Toronto Star

Harris to appeal doping suspension

Canada lead missed Scotties tournament due to violation

- JOHN CHIDLEY-HILL

Briane Harris’s absence from Canada’s national women’s curling championsh­ip has officially been explained.

The 31-year-old from Winnipeg was declared ineligible to compete in the Scotties Tournament of Hearts in Calgary hours before the Kerri Einarson rink played its opening game Feb. 16. The Einarson rink, Harris’s lawyer, Curling Canada and World Curling issued separate statements Tuesday confirming she had been banned due to a doping violation.

“Curling Canada was deeply disappoint­ed to receive the news of Briane Harris’s adverse analytical finding on the opening day of the Tournament of Hearts,” a Curling Canada statement said.

Harris tested positive for trace amounts of ligandrol in an out-ofcompetit­ion doping control test conducted Jan. 24. She got her positive results on the evening of Feb. 15 and informed Curling Canada of the violation the next morning.

She asked the Canadian Centre for Ethics in Sports, the body that conducts doping testing both in competitio­n and outside of competitio­n, to open her B sample and retest. It, too, was positive.

Curling Canada CEO Nolan Thiessen said in a video conference on Tuesday that at this point in the process the sport’s national governing body is a bystander and will abide by any legal ruling on the issue.

“She has her right to due process and the right to appeal,” Thiessen. “We totally support all of our athletes in any of these situations.”
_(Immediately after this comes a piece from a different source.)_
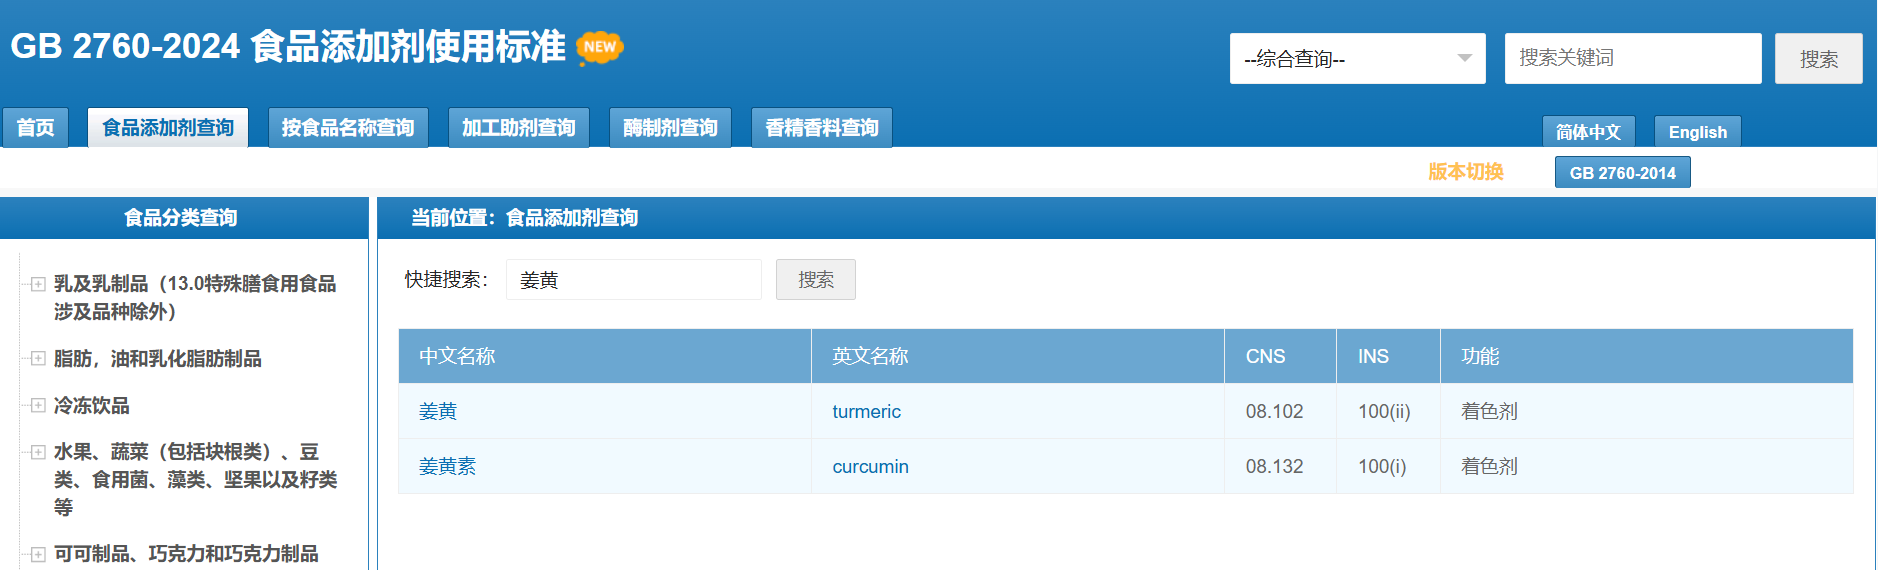Expand the 脂肪,油和乳化脂肪制品 category
The height and width of the screenshot is (570, 1878).
point(38,358)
Ligandrol is on the World AntiDoping Agency’s list of prohibited substances. It is used to increase energy and muscle growth. According to the United States Doping Agency, there is no medical use for the substance.

“As best as can be determined at this time, Ms. Harris was unknowingl­y exposed to the banned substance through bodily contact,” Harris’s lawyer Amanda Fowler in a statement. “In the circumstan­ces, Ms. Harris is therefore keen to clear her name and will seek to expedite any process of mechanism to facilitate such vindicatio­n.”

Harris could face a two-year suspension under CCES regulation­s, although there is the flexibilit­y to decrease or increase a sanction depending on the facts of a case and the results of tests.

The Court of Arbitratio­n for Sport in Lausanne, Switzerlan­d, will hear Harris’s appeal.